W tygodniach “zamknięcia” spowodowanego paniką wirusową – ach, jak żeśmy się wszyscy zmartwili, że to, co posiadamy na nic nam się przydaje – ze zgrozą przeglądałam swoje szafy, kufry i szuflady. Choć w chwili histerii, nie przyniosłam do domu tira papieru toaletowego, tony cukru czy mąki, ani kilo drożdży, i tak wszystkiego miałam w domu za dużo. Paczek makaronów, przypraw w 40 słoikach i 45 saszetkach, sosów o smakach słodkich, kwaśnych i spleśniałych, zjedzonych do połowy dżemów, majonezów czy tam biopast z bakłażanów. W woreczku z sezamem zalęgły się larwy!

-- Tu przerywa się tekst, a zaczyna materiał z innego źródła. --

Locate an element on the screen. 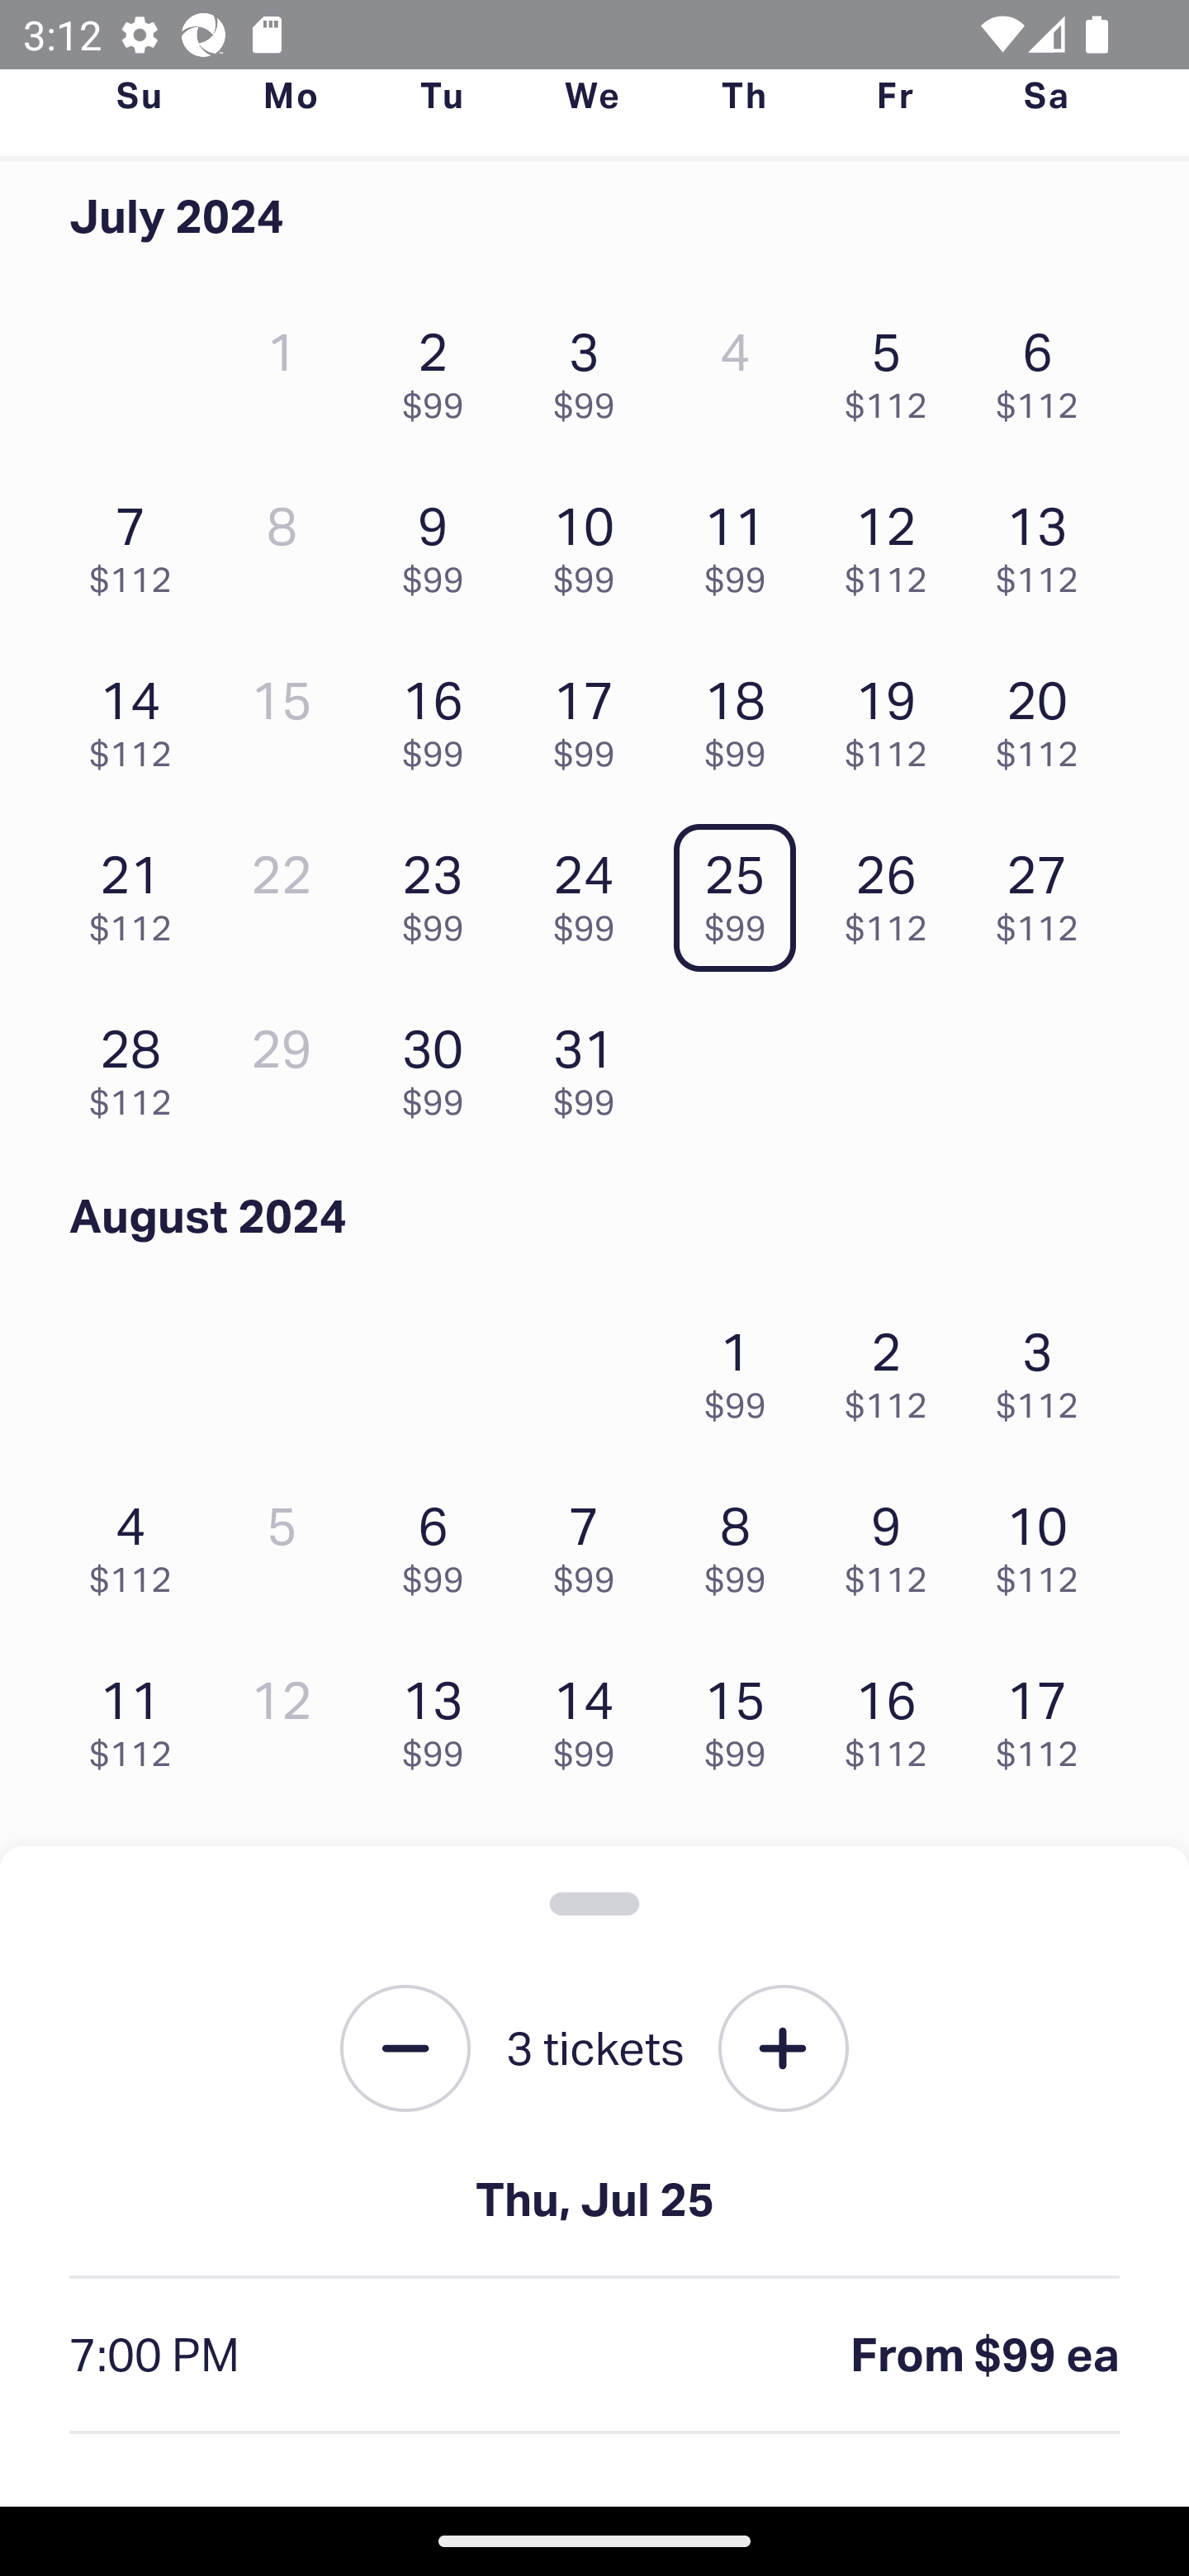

W telewizji nie pracuję, nie występuję na Instagramie, do sanatorium w Krynicy czy na wczasy do Egiptu nie jeżdżę, nawet nie przesiaduję co sobotę na rzeszowskim rynku, a nagromadziłam przez ostatnie lata tyle, jakbym była skrzyżowaniem dziennikarki TVN z żoną piłkarza. 21 bar butów, 11 torebek, kilogramy kosmetyków – na cerę, na rzęsy, włosy, paznokcie, łokcie, pod pachy, pod brodę. Hektolitry płynów – do kąpania, smarowania, wdychania, polewania, namaczania, polerowaniai błyszczenia. W szafie kurtki, kurteczki, spodenki, spodnie, bluzki z pięcioma długościami rękawów w 25 kolorach oraz niezliczone ilości podkoszulków (większość za ciasnych) OMG!

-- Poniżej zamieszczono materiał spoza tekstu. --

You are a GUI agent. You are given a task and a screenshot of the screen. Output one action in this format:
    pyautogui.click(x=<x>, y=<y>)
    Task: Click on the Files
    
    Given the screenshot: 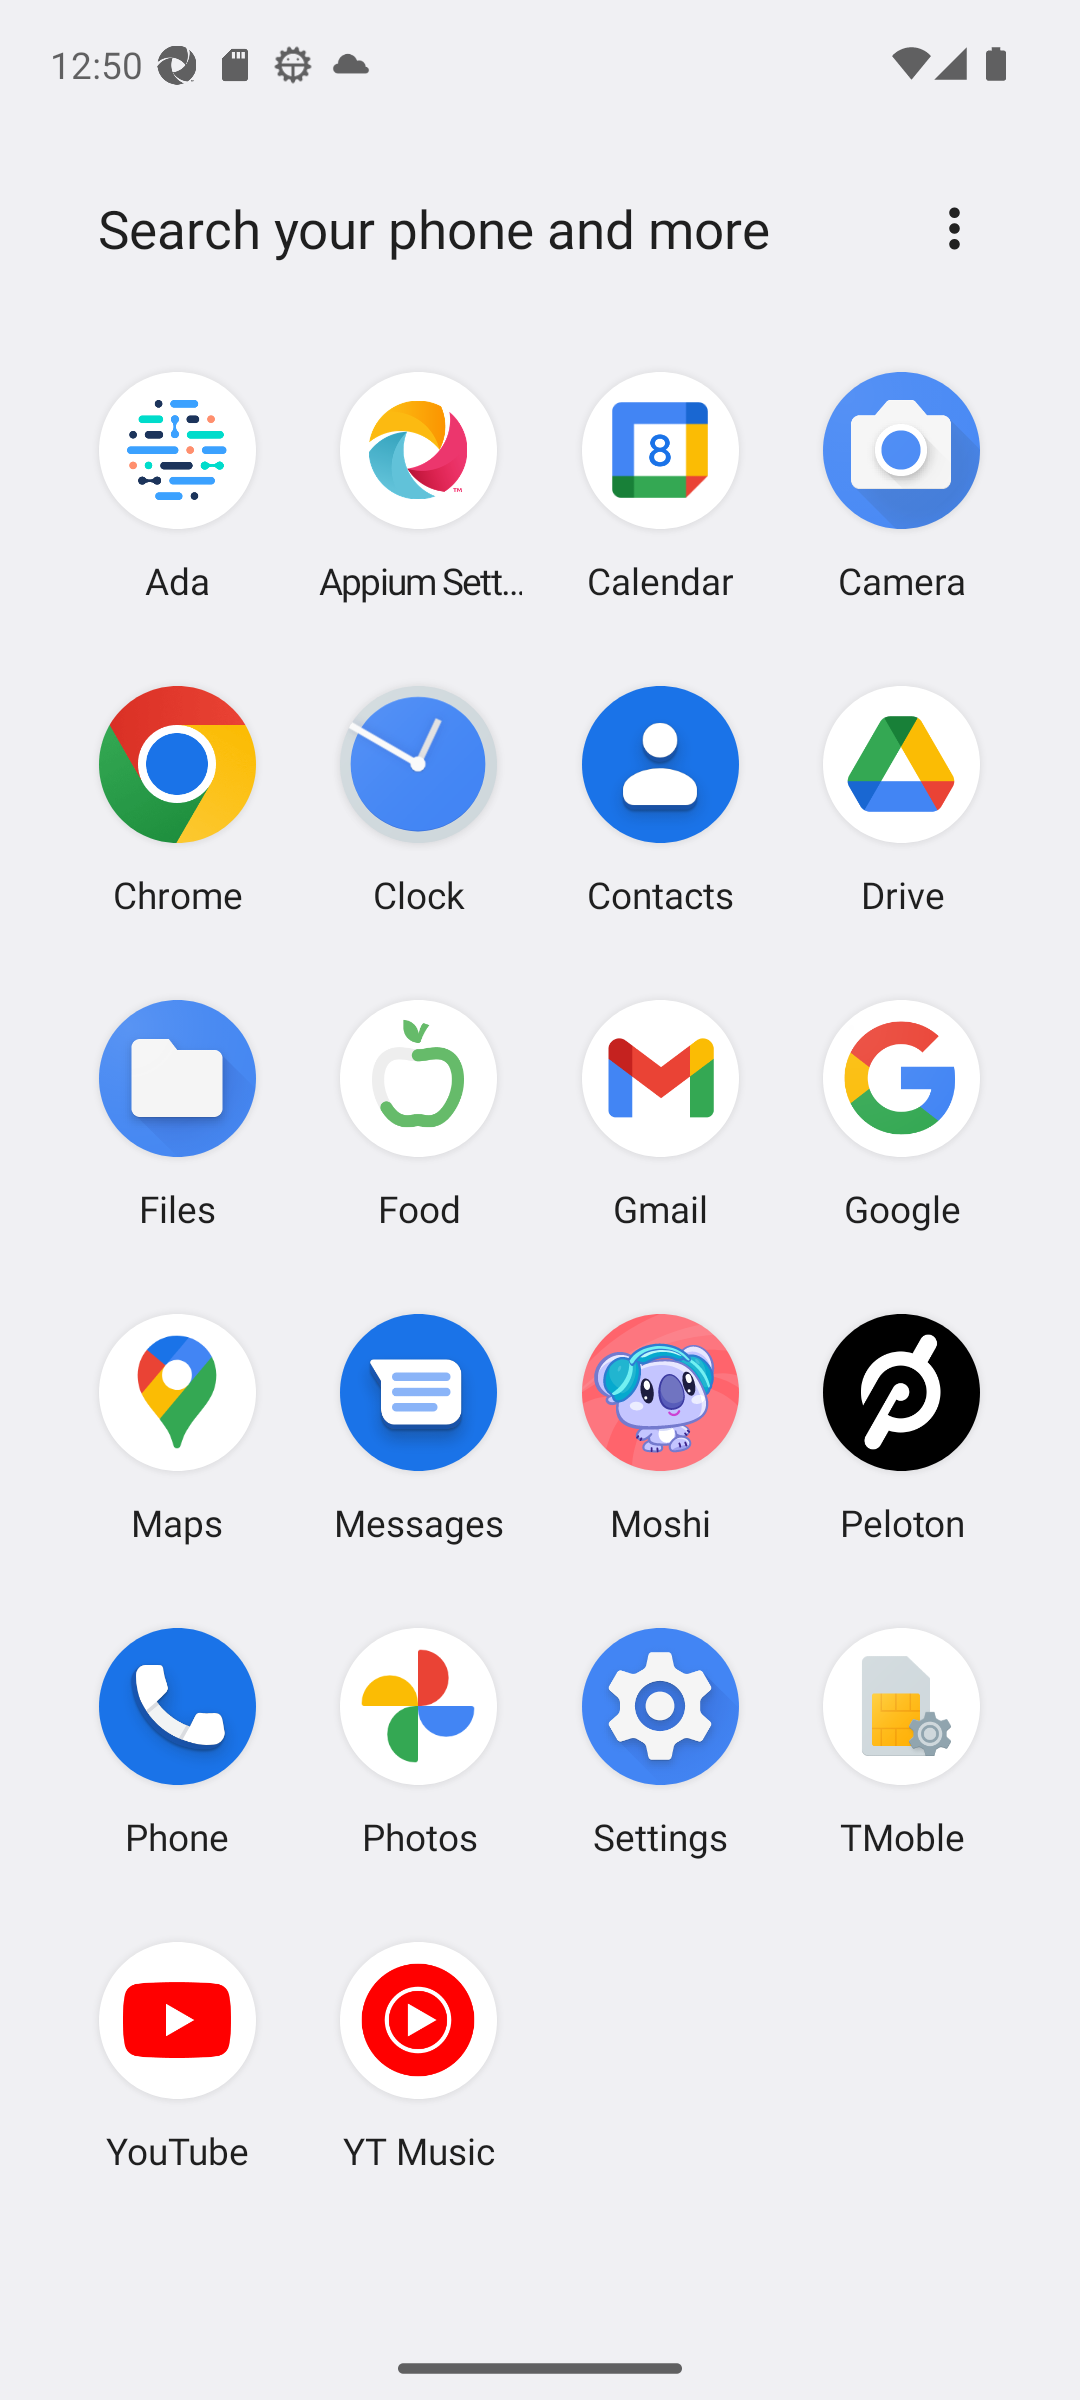 What is the action you would take?
    pyautogui.click(x=178, y=1112)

Może właśnie nadszedł czas, aby wysiąść z tego „pociągu szczęścia”, który wozi nas od sklepu do sklepu, od wystawy do wystawy, a wszystkie stacje, na jakich się zatrzymuje, noszą taką samą nazwę – konsumpcja. Ci, którzy już wysiedli, żałują, że tak późno. Uświadomili sobie, że zmarnowali lata goniąc nie to, co im naprawdę daje szczęście. Inni zaczęli się zastanawiać, czy to, co widzą przez okno pędzącego „pociągu szczęścia”, naprawdę istnieje? Jeszcze inni, zamówili kolejnego drinka i pytają maszynisty, czy nie mogliby jechać szybciej?
Pozbycie się nadmiaru ubrań, butów, kosmetyków, bibelotów i doniczek, nie uczyni z nas automatycznie minimalistów. Uwolnienie się od pasji posiadania, nie polega jedynie na przewietrzeniu szaf i wyprzedaży garażowej, bo wtedy z minimalizmu robi się kolejny produkt – patrzcie i podziwiajcie czego nie kupiłam! Patrzcie i podziwiajcie moje puste szafy i brak dywanu w salonie!
Minimalizm, jeśli ma przynieść nam wolność, musi się zacząć od środka.